Scott Storch punaise. Les derniers faits d’arme dont je me souvienne de lui étaient les singles « Shutterbug » de Big Boi (2010) et « Boom » de Snoop Dogg feat T-Pain (2011). Même s’il revient de très loin, au point que c’est une véritable surprise de le revoir ré-apparaître de nulle part en ce début d’année 2018, on avait envie d’y croire, à un come-back fracassant. La douche sera super tiède à la première et deuxième écoute pour ceux qui portaient beaucoup d’espoirs soudains, mais force est de reconnaître qu’il n’a rien perdu de son doigté, ni en qualité et qu’au bout du compte, sans chercher à se rénover, il fait le taf de manière sérieuse comme un ex super-producteur digne de ce nom. Que Scott Storch ait retrouvé des ressources est un motif de satisfaction. On hoche la tête quand on écoute les clavecins synthétiques de « Flex« , ou le très dur « Play Your Roll » avec Ty Dolla $ign (notez le petit jeu de mot), avec ce piano grave qui rappelle « Westside Story » de The Game, ou encore les légères influences p-funk de « Gettin’ It« . Pour la mise en jour musicale, parce que nous sommes en 2018, Scott reprend des éléments (très faciles à recopier) chez DJ Mustard, sur des bangers à tendance r&b comme « Last Year » (feat Trey Songz et Wiz Khalifa dont la voix est légèrement robotisée), le laid-back et funky « Busy Body » (avec les vétérans Too $hort et E-40) et l’égotrip « Big Bags« , trois titres successifs. Il s’essaie également à la trap sans difficulté sur « Check » bien que cela rentre trop parfaitement dans le moule. Mais de là à reprendre le surnom de caméléon que je lui ai donné par le passé, faut pas abuser. Par contre celui de ‘piano man’, lorsque Timbaland l’avait humilié publiquement il y a une dizaine d’année, il le porte toujours aussi bien et ça n’a rien de péjoratif, c’est dire si son touché de clavier ça nous manquait. Il n’a aussi rien perdu de son aisance pour les crèmes r&b comme il le prouve aisément sur « Guess Who » (avec un Jeremih comme il faut).

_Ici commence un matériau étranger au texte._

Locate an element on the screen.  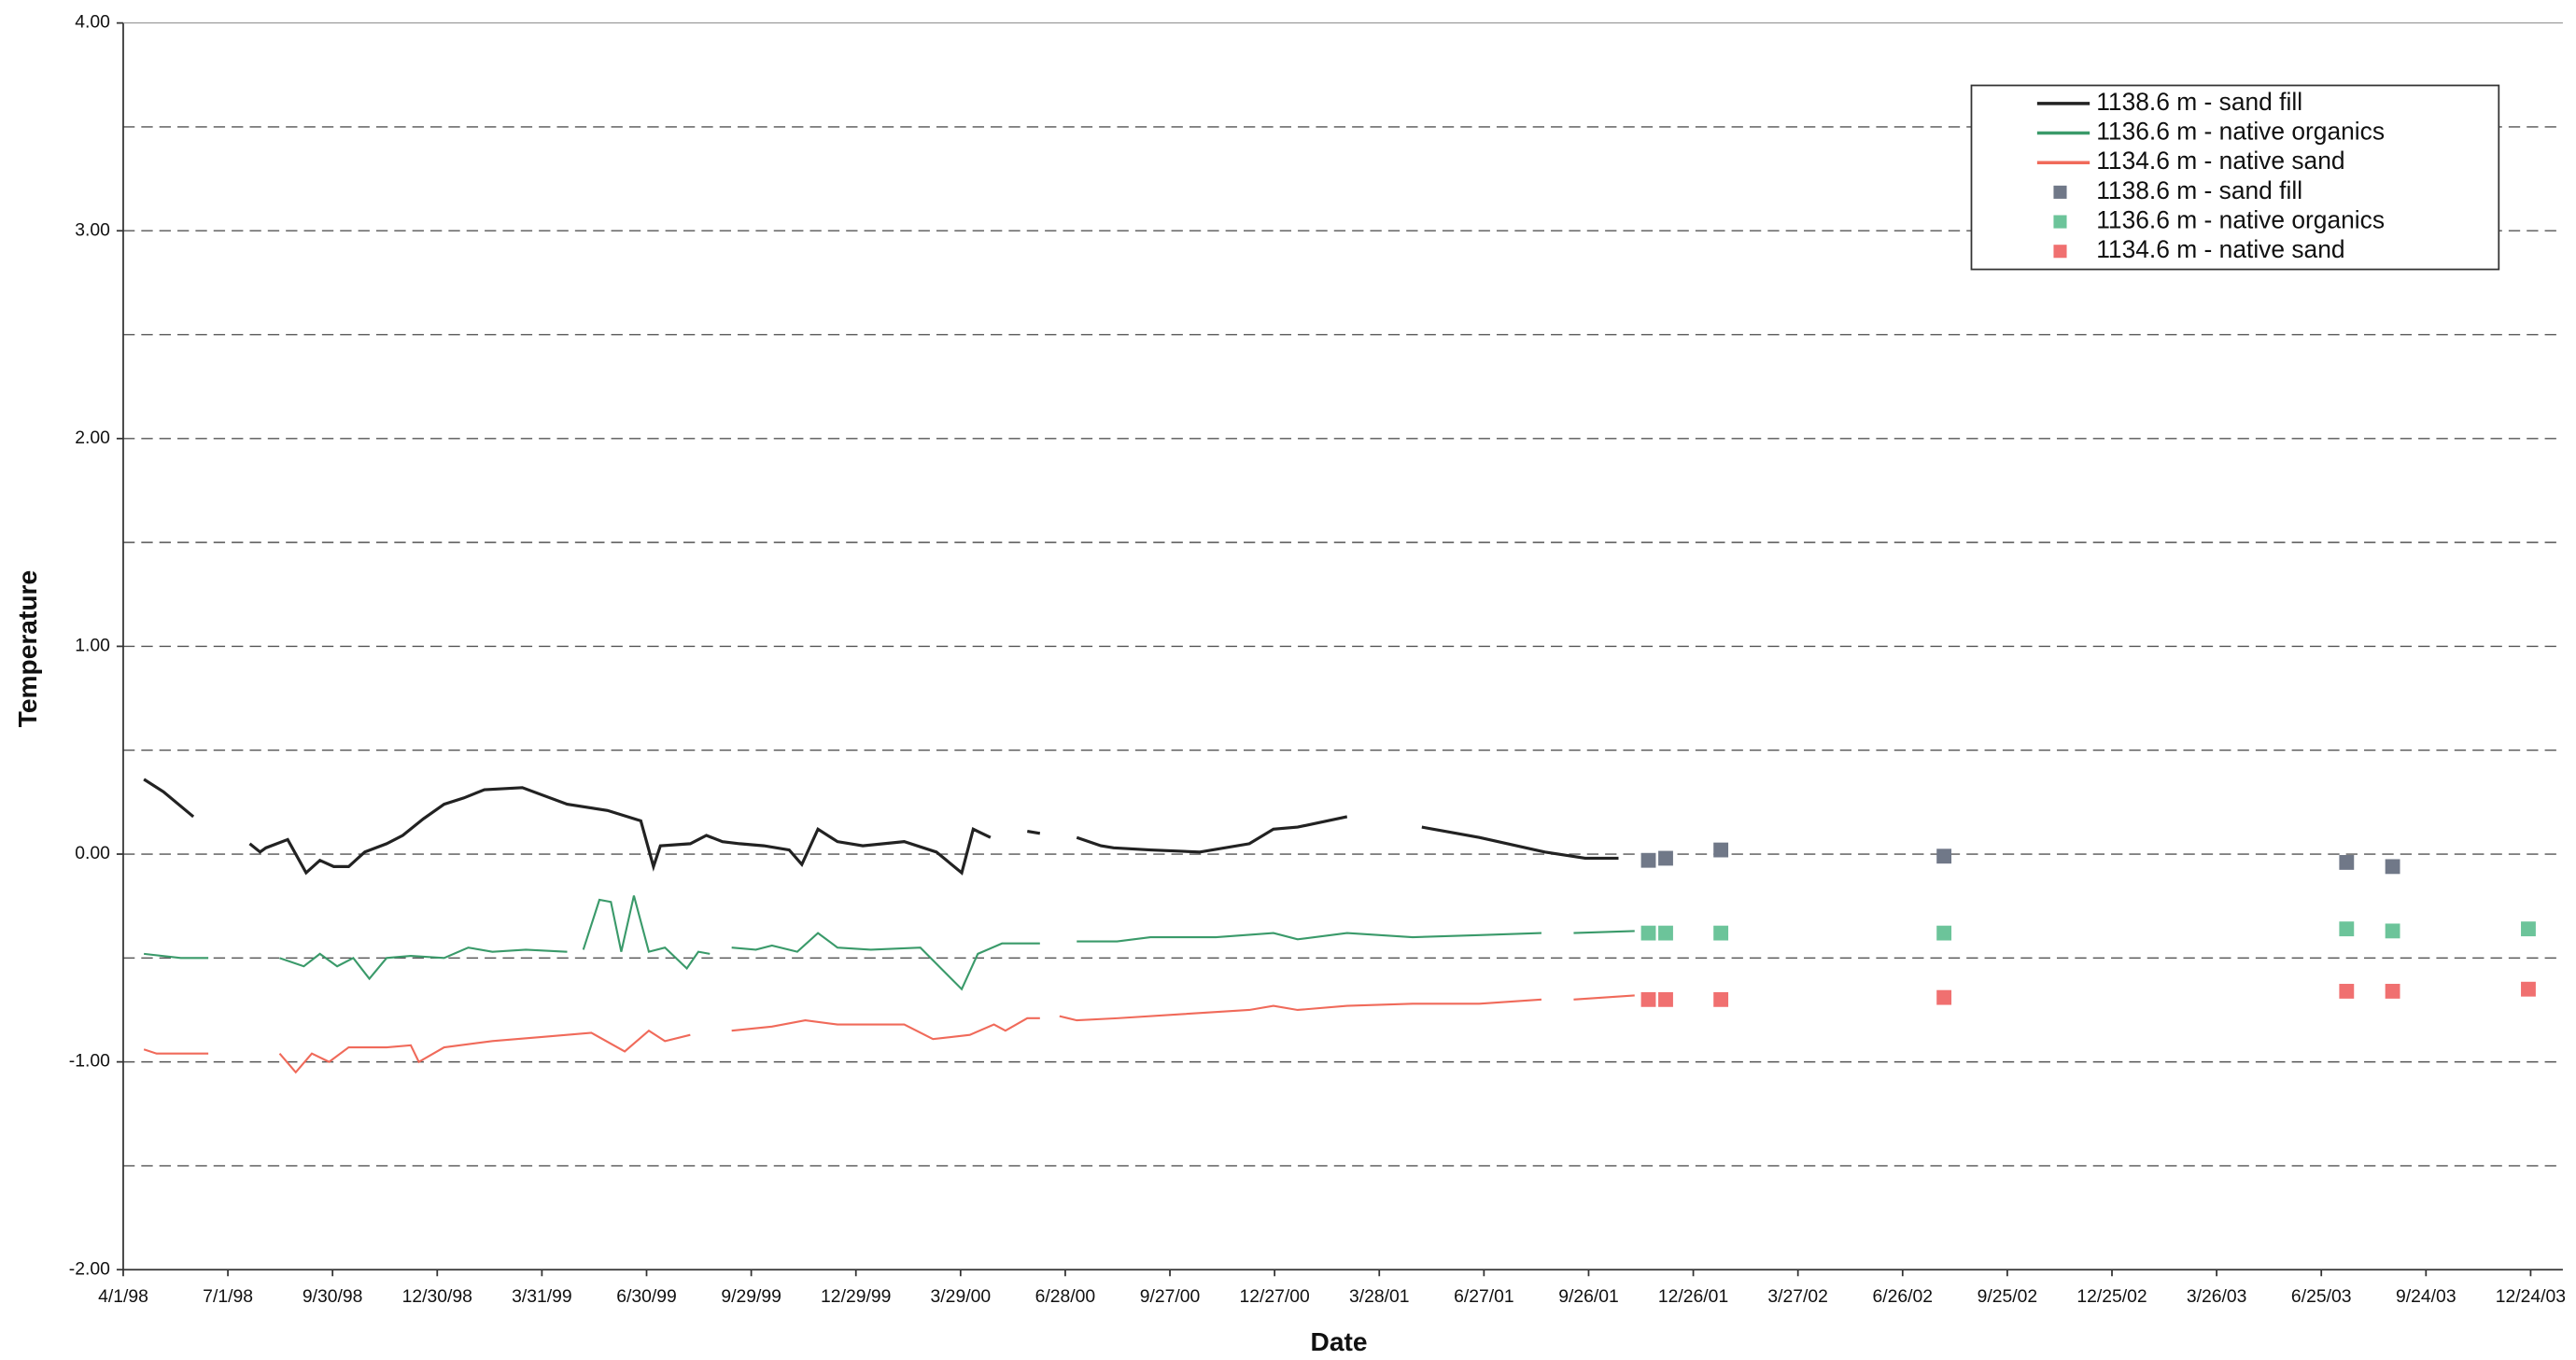
y-tick-label: -1.00 is located at coordinates (90, 1062).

Concernant notre hôte, Berner, c’est qu’on l’avait presque oublié dans cette affaire celui-là, pourtant il est omniprésent. Le rappeur-entrepreneur donne cette impression de se mettre en retrait pour ses featurings et leur laisser l’attention qui leur est due. Puis ce n’est guère non plus un grand rappeur, il se défend de manière honorable, du coup on se focalise sur les prods plutôt qu’à son bilan comptable. C’est comme le millionaire qui s’achète une Lamborghini juste pour le plaisir et frimer, et non pour mettre les gants et chevaucher les centaines de chevaux, alors que c’est le bolide qu’on mate, pas le mec derrière dans le volant. Pour couper court à l’allégorie, pas qu’on s’en foute de Berner, mais presque.
Quelles attentes avoir pour la suite? D’autres sorties de cette facture, et -soyons fou- que Berner use de son influence pour donner des billes pour la légalisation de la conso de cannabis en France et fumer les politiciens réfractaires. On peut déjà le remercier d’avoir permis la réhabilitation de Scott Storch.